Em 5 de maio, navios no Estreito de Ormuz, perto do porto de Bandar Abbas, no sul do Irã. Não houve qualquer sinal esta semana de que a China utilizaria a sua influência junto do Irão para ajudar a abrir o estreito ao tráfego comercial.Notícias Kyodo (AP)

Não há detalhes sobre o acordo com a Boeing

Ao longo da viagem, Trump também apresentou um potencial acordo do setor privado para a China comprar centenas de aviões Boeing.

Mas não estava claro na sexta-feira se a Boeing e uma companhia aérea chinesa haviam chegado a um acordo para realmente comprar os aviões.

“Acho que é uma promessa”, disse Trump ao canal Fox News. “Quero dizer, você sabe, é como uma declaração, mas acho que é um compromisso.”

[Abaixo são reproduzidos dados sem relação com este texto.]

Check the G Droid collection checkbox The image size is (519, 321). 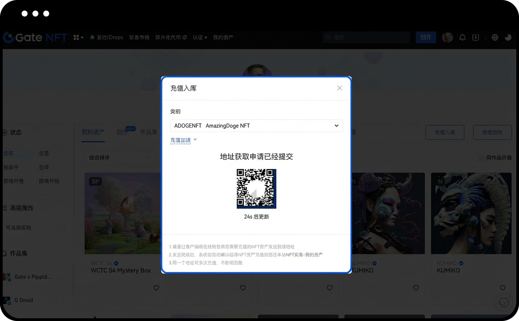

Para a Boeing, receber encomendas de aeronaves de companhias aéreas chinesas seria uma coisa boa, já que a empresa não recebe grandes encomendas da China há anos.

Em outras palavras, a atual carteira de pedidos da Boeing atingiu milhares. Portanto, qualquer entrega de aeronave no acordo com a China provavelmente levará de cinco a dez anos.

Liquidação do mercado global

Os mercados europeus também registaram vendas nas negociações de sexta-feira. O Stoxx 600 fechou em queda de 1,5%, o benchmark alemão caiu 2% e os índices francês, italiano e britânico caíram cerca de 1,7%.

Uma liquidação global de títulos também contribuiu para os problemas mais amplos do mercado. No Reino Unido, os rendimentos das obrigações governamentais a 10 anos, conhecidas como Treasuries, subiram para os seus níveis mais elevados desde 2008, à medida que a turbulência política ameaça destituir o primeiro-ministro Keir Starmer. O rendimento da nota do Tesouro a 30 anos atingiu o seu nível mais elevado desde 1998, em parte devido às preocupações dos investidores de que um novo primeiro-ministro mais liberal pudesse aumentar ainda mais os gastos do governo e flexibilizar a política fiscal do país.

Krishna Guha, vice-presidente da Evercore ISI, disse: “O impasse nas negociações EUA-Irã, os preços do petróleo subindo gradualmente novamente e os fortes dados de investimento dos EUA colocaram pressão ascendente sobre os rendimentos dos títulos dos EUA e globais, criando novos ventos contrários para o mercado de ações”.

No Japão, que tem estado a recuperar do choque energético no Médio Oriente, os rendimentos das obrigações de dívida pública a 10 anos subiram para o seu nível mais elevado desde 1999. Na Alemanha, os rendimentos dos Bund não atingiram níveis tão elevados desde 2011.

As preocupações com a inflação estão a afectar as economias europeias e asiáticas, à medida que os preços da energia continuam a subir. Os futuros europeus do gás natural subiram mais de 6% na sexta-feira e subiram mais de 90% até agora este ano.